(Stored data)
[Start of section]
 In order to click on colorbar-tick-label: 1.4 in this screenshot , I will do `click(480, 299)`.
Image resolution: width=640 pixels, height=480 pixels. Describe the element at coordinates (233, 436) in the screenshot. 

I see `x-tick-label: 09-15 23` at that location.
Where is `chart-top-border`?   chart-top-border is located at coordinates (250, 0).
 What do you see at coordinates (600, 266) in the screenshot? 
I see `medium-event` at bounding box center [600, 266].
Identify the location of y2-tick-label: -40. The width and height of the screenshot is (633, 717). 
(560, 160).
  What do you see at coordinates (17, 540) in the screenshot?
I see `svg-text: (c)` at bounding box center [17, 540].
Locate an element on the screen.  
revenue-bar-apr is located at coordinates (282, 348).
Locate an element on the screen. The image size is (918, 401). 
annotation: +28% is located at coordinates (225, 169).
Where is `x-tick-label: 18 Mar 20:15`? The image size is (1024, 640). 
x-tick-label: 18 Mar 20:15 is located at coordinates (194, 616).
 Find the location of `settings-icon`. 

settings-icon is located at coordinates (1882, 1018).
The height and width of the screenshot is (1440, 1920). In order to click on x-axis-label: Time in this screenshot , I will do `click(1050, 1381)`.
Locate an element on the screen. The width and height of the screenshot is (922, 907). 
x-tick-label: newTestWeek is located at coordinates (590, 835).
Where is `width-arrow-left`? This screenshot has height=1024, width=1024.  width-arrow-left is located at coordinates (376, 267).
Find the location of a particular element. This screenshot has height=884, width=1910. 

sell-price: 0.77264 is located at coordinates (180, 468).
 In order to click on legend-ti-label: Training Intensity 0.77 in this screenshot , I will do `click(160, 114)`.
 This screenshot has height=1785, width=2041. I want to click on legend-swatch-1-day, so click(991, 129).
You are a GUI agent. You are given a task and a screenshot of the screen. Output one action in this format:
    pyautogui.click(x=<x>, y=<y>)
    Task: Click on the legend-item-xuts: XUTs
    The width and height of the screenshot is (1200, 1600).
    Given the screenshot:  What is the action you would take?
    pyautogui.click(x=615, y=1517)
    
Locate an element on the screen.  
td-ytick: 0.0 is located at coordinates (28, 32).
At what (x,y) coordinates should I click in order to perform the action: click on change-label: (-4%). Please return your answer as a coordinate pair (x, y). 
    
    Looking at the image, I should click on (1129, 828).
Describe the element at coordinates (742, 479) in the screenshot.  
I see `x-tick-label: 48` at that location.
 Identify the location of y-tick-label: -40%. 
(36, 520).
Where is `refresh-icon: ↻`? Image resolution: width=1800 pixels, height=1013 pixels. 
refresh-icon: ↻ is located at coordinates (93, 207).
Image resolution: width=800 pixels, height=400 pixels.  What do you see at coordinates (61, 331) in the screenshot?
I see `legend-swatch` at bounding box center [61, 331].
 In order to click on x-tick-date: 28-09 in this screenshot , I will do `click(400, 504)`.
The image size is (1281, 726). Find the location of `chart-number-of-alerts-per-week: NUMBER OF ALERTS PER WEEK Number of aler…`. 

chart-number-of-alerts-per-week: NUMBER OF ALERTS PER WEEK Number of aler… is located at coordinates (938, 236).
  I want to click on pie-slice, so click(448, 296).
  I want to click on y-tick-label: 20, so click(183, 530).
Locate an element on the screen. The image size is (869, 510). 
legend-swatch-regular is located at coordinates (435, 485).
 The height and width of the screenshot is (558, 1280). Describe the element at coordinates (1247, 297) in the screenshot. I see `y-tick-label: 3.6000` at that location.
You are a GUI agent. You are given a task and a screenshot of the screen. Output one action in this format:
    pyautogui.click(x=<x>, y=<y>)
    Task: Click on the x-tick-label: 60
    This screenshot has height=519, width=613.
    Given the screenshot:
[End of section]
#### TASK INSTRUCTIONS
Give all the stored data again, substituting "Point out an element on the screen" for "Locate an element on the screen" and changing nothing else.

#### RESPONSE TO THE TASK
 In order to click on colorbar-tick-label: 1.4 in this screenshot , I will do `click(480, 299)`.
Image resolution: width=640 pixels, height=480 pixels. Describe the element at coordinates (233, 436) in the screenshot. 

I see `x-tick-label: 09-15 23` at that location.
Where is `chart-top-border`?   chart-top-border is located at coordinates (250, 0).
 What do you see at coordinates (600, 266) in the screenshot? 
I see `medium-event` at bounding box center [600, 266].
Identify the location of y2-tick-label: -40. The width and height of the screenshot is (633, 717). 
(560, 160).
  What do you see at coordinates (17, 540) in the screenshot?
I see `svg-text: (c)` at bounding box center [17, 540].
Point out an element on the screen.  
revenue-bar-apr is located at coordinates (282, 348).
Point out an element on the screen. The image size is (918, 401). 
annotation: +28% is located at coordinates (225, 169).
Where is `x-tick-label: 18 Mar 20:15`? The image size is (1024, 640). 
x-tick-label: 18 Mar 20:15 is located at coordinates (194, 616).
 Find the location of `settings-icon`. 

settings-icon is located at coordinates (1882, 1018).
The height and width of the screenshot is (1440, 1920). In order to click on x-axis-label: Time in this screenshot , I will do `click(1050, 1381)`.
Point out an element on the screen. The width and height of the screenshot is (922, 907). 
x-tick-label: newTestWeek is located at coordinates (590, 835).
Where is `width-arrow-left`? This screenshot has height=1024, width=1024.  width-arrow-left is located at coordinates (376, 267).
Find the location of a particular element. This screenshot has height=884, width=1910. 

sell-price: 0.77264 is located at coordinates (180, 468).
 In order to click on legend-ti-label: Training Intensity 0.77 in this screenshot , I will do `click(160, 114)`.
 This screenshot has height=1785, width=2041. I want to click on legend-swatch-1-day, so click(991, 129).
You are a GUI agent. You are given a task and a screenshot of the screen. Output one action in this format:
    pyautogui.click(x=<x>, y=<y>)
    Task: Click on the legend-item-xuts: XUTs
    The width and height of the screenshot is (1200, 1600).
    Given the screenshot:  What is the action you would take?
    pyautogui.click(x=615, y=1517)
    
Point out an element on the screen.  
td-ytick: 0.0 is located at coordinates (28, 32).
At what (x,y) coordinates should I click in order to perform the action: click on change-label: (-4%). Please return your answer as a coordinate pair (x, y). 
    
    Looking at the image, I should click on (1129, 828).
Describe the element at coordinates (742, 479) in the screenshot.  
I see `x-tick-label: 48` at that location.
 Identify the location of y-tick-label: -40%. 
(36, 520).
Where is `refresh-icon: ↻`? Image resolution: width=1800 pixels, height=1013 pixels. 
refresh-icon: ↻ is located at coordinates (93, 207).
Image resolution: width=800 pixels, height=400 pixels.  What do you see at coordinates (61, 331) in the screenshot?
I see `legend-swatch` at bounding box center [61, 331].
 In order to click on x-tick-date: 28-09 in this screenshot , I will do `click(400, 504)`.
The image size is (1281, 726). Find the location of `chart-number-of-alerts-per-week: NUMBER OF ALERTS PER WEEK Number of aler…`. 

chart-number-of-alerts-per-week: NUMBER OF ALERTS PER WEEK Number of aler… is located at coordinates (938, 236).
  I want to click on pie-slice, so click(448, 296).
  I want to click on y-tick-label: 20, so click(183, 530).
Point out an element on the screen. The image size is (869, 510). 
legend-swatch-regular is located at coordinates (435, 485).
 The height and width of the screenshot is (558, 1280). Describe the element at coordinates (1247, 297) in the screenshot. I see `y-tick-label: 3.6000` at that location.
You are a GUI agent. You are given a task and a screenshot of the screen. Output one action in this format:
    pyautogui.click(x=<x>, y=<y>)
    Task: Click on the x-tick-label: 60
    This screenshot has height=519, width=613.
    Given the screenshot:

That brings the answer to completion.